Oh no.. You're not back to jordyboy99 are you...
I have a feeling actually Shakespeare used it, can't remember where though, but it's honestly quite a common word in the Midlands, I'm just looking at various dictionaries and none have them have the definition as is used locally yet. Still looking lol :)
Where do you class as the 'midlands' ? I live in Staffordshire
Jordy - Let's not get invloved in what was said yesterday beyond the fact that you and I *both* know who you were meaning.....and why.

You swing between putting up inoffensive threads on which there is fun to be had, and making pointed, quite spiteful posts for no other reason than to stir the pot.

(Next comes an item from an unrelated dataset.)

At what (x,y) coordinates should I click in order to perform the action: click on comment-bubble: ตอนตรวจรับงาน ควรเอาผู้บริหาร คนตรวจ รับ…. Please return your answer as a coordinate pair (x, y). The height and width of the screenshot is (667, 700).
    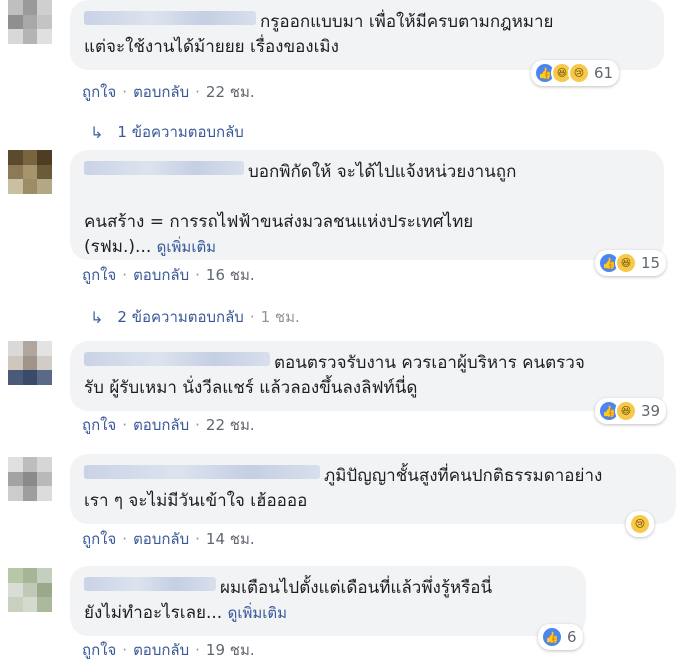
    Looking at the image, I should click on (367, 376).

Only one of those sorts of post gets regularly removed....
// The dialect of the Black Country area.
Word: Cotter. Meaning: have no cotter with him (have nothing to do with him). //
Midlands let's go 70 mile radius of Birmingham but truthfully dialect alters drastically in 10 miles in some cases. I'm from Herefordshire and certainly they use around here likewise Worcestershire and Black Country, but I would have expected it to be easily understood across the whole midlands and in fact country, but obviously it's not used further afield. you can basically put cotter anywhere you can put 'truck'. 'I'm not having any truck with him' for example would work as well saying 'I'm not having any cotter with him' meaning I'm not putting up with his nonsense.
to me truck's something you drive, but I think it used to mean payment in kind, which might be connected to the usage you quote
Whether 'tis nobler in the mind to suffer
The slings and cotters of outrageous fortune
This one's in a dictionary Jno. I'm starting to feel like a Redneck who's wandered down from her mountain, confusing all the proper folks wid ma strange talk :)

https://www.dictionary.com/browse/have-no-truck-with
Are we still allowed to call it the black country
That's it Spicey ;-)
yes, truck in the sense of dealings might be related to the sense of payment.

Don't fret - remember, I'm the immigrant here, not you.